Stirling began searching for links between Mesoamerican and South American cultures in Panama, Ecuador, and Costa Rica from 1948 to 1954. He was also the chief organizer of the seven-volume Handbook of South American Indians.

He conducted excavations in the Linea Vieja lowlands of Costa Rica in the 1960s. Concentrating on tombs, he dug at five sites between Siquirres and Guapiles, and published a series of C- 14 dates ranging from 1440 to 1470 A.D, and arranged much of the pottery excavated in an approximate chronological sequence.

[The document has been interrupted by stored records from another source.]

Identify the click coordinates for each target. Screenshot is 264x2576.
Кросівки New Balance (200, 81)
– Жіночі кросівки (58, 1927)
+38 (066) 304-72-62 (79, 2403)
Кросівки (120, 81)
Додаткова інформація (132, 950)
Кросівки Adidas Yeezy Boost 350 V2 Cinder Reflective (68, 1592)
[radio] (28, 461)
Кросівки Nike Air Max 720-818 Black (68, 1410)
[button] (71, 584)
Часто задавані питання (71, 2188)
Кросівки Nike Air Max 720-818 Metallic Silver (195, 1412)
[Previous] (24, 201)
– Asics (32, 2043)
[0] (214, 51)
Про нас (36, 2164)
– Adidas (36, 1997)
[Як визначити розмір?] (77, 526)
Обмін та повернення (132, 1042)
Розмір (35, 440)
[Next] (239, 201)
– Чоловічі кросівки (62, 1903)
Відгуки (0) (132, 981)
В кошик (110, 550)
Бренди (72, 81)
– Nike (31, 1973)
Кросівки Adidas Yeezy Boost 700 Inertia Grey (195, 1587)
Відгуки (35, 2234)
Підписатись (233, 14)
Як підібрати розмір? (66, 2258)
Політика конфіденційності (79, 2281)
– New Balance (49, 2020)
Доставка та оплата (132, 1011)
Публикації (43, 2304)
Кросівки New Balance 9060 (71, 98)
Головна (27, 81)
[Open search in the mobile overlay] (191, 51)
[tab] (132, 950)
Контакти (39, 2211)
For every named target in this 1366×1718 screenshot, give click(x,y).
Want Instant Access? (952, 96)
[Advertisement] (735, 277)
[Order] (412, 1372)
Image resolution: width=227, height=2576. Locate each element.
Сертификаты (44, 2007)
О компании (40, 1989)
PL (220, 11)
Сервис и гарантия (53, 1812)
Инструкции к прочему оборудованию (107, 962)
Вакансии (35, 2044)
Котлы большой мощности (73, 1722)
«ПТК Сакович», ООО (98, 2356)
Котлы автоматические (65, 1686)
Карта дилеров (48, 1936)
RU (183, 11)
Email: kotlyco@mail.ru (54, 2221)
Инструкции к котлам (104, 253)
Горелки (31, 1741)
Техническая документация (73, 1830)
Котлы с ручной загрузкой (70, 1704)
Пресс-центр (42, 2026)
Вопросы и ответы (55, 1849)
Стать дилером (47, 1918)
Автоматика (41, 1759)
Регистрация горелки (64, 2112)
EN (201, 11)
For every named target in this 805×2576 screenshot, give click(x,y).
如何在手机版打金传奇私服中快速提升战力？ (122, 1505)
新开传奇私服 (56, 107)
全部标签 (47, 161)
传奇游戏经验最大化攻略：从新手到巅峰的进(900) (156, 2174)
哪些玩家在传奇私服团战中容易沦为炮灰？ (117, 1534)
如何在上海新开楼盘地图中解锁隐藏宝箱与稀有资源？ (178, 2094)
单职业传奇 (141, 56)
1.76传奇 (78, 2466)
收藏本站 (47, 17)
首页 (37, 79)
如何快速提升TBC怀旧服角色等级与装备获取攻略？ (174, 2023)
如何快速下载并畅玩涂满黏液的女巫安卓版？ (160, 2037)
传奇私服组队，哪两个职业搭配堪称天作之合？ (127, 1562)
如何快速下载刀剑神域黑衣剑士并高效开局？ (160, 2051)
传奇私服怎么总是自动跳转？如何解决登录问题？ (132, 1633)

In the Sierra de Ameca between Ahualulco de Mercado and Ameca, Jalisco, a large number of stone spheres, many of which are almost perfectly spherical, can be found. Their generally spherical shape led people to suspect they were manmade stone balls, called petrospheres, created by an unknown culture. In 1967, Stirling examined these stone spheres in the field. As a result of this examination, he and his colleagues hypothesized that they were of geological origin. A later expedition and subsequent petrographic and other laboratory analyses of samples of the stone balls confirmed this suspicion. Their interpretation of the data collected in both field and laboratory is that these stone balls were formed by high temperature nucleation of glassy material within an ashfall tuff, as a result of tertiary volcanism.